There’s nothing quite like the finality of a missed kick on the final play of a football game. I know – I’ve seen it. Wofford came to Missoula in 2007 and beat the Montana Grizzlies 23-22; the game ended with Dan Carpenter – destined to play nine seasons in the NFL – missing what would have been the game-winning field goal from 45 yards.

It was the last kick of his record-setting college career and amazingly, was part of a pattern at UM: Before him, Chris Snyder had missed the last kick of his career – a field goal blocked in a 2003 playoff loss; Kris Heppner slipped and missed a game-tying field goal against Youngstown State in 1999, on his final kick.

All these guys were studs – especially Snyder, who built a reputation as a hard hitter on kick cover. And after Carpenter, Brody McKnight had an excellent career that ended with a 31-28 loss at Sam Houston State in the 2011 FCS semifinals. He missed his only field goal attempt that game.

That is the lot of the kicker. You take the bad with the good. Compartmentalize, and have good swing thoughts. Get them next time.

“There was not one person that was negative,” Rohrbach said of Saturday’s aftermath. “They all told me it’s the crazy game of football – you can’t dictate the game off one play. That definitely helped.

“Same with the coaching staff. The Glacier coaching staff in general is absolutely phenomenal.”

Two years ago he was vying for snaps at quarterback on Glacier’s freshman team and kicking a little, but not too seriously.

“It was Homecoming week and we had been struggling the first two games on varsity,” Rohrbach said. “Coach (Grady) Bennett came running over and said, ‘Hey, can you come over and kick a couple, really quick?’ I didn’t think anything of it.”

As freshman practice ended that day – a Wednesday, Rohrbach remembered – he was asked to stop varsity drills and try some kickoffs.

The next day he was told he’d be kicking in the Homecoming game.
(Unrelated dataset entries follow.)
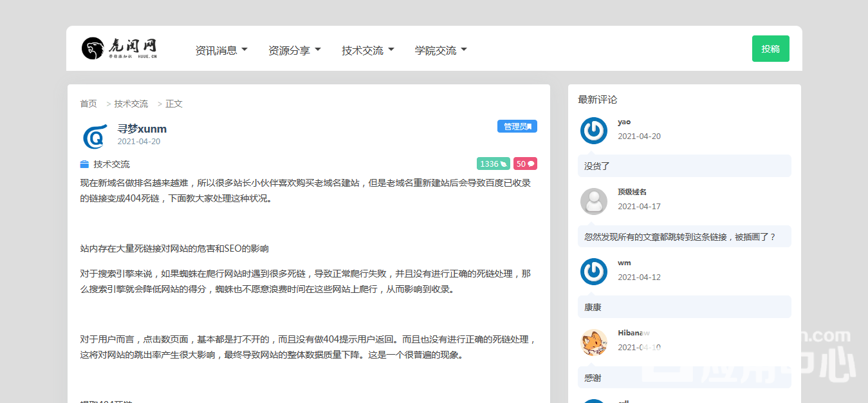Open author name 寻梦xunm link
868x403 pixels.
point(142,129)
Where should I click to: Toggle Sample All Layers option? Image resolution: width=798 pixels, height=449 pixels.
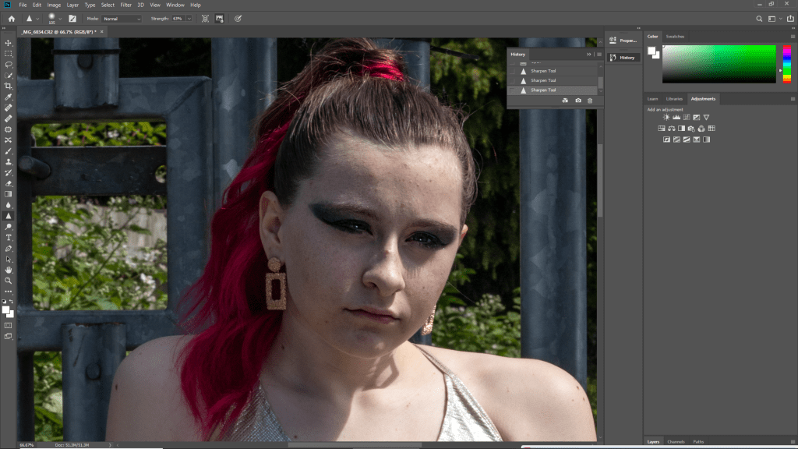[205, 18]
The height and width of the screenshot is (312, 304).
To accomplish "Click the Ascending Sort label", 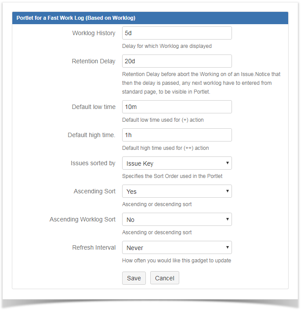I will [x=94, y=191].
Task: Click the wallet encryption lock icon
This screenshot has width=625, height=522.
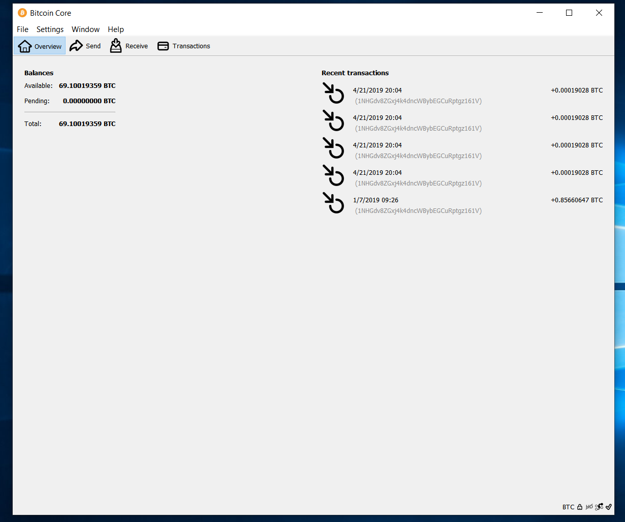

That’s how he became the only freshman to letter in Glacier’s program, which began in 2010. He hit four PAT kicks that first Friday night. “I was like, ‘Holy Toledo,’ ” he said.

This year the Wolfpack got a second freshman letterman: Isaac Keim, who took over long-snapping duties when Luke Bilau suffered a concussion. Keim was on the Daylis Stadium turf Saturday for every long snap.
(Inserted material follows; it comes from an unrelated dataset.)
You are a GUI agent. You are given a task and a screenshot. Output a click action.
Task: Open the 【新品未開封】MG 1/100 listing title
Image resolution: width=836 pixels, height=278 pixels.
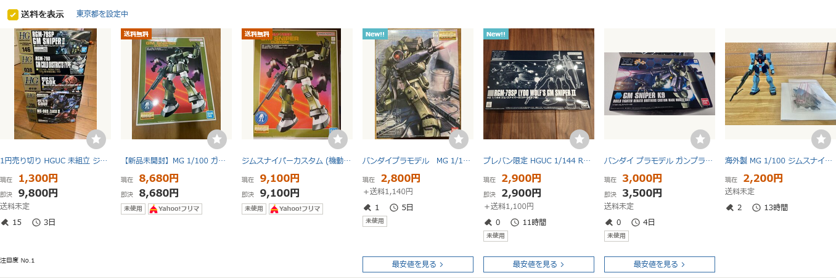[x=174, y=161]
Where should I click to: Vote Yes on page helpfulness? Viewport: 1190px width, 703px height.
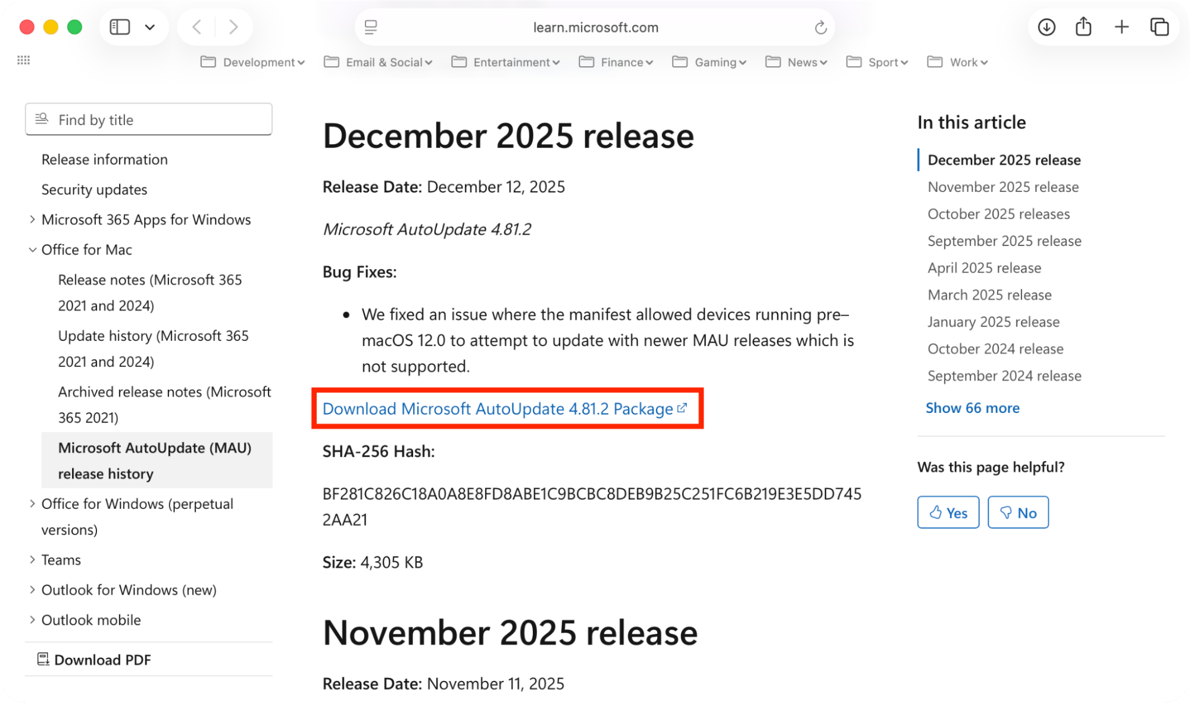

One came in the fourth quarter, after Rohrbach had run down on a kickoff and then went down with cramps. He had to be helped to the sideline. He stretched while Senior drove into Glacier territory and stalled at the 26. Now the Wolfpack had stalled.

Special teams coach Donnie Tudahl came over: Can you kick, or not? And Rohrbach kicked.

“I got out there with Isaak Keim,” he said. “Great snap. I got the ball and it came off really clean.”

It went 80 yards, flipping the field and helping Glacier push Senior into OT.

“He had a great game,” Bennett said this week of Rohrbach. “He did an excellent job of keeping the ball out of returners’ hands on kickoffs. His punting was amazing. He hadn’t had the kind of year we expected in the punt game, but Saturday he was great.”

In April Rohrbach’s father, Kelly, was diagnosed with Stage 4 cancer. At one point he was partially paralyzed; he’s since recovered to where he’s up and around. Through it all Rohrbach kept putting foot to ball.

“All he does is kick and point and he works really hard at it,” Bennett said. “What I love so much about sports, and football, is kids take risks to perform – in front of hundreds and thousands of people, and they fail sometimes. A lot of people aren’t willing to do that.”

Taking it a step further, most people aren’t kickers. It takes a little something different. You absorb the bad with the good.

“Exactly,” Rohrbach said. “Bounce back from it, and just try to let it fill you, to do better.”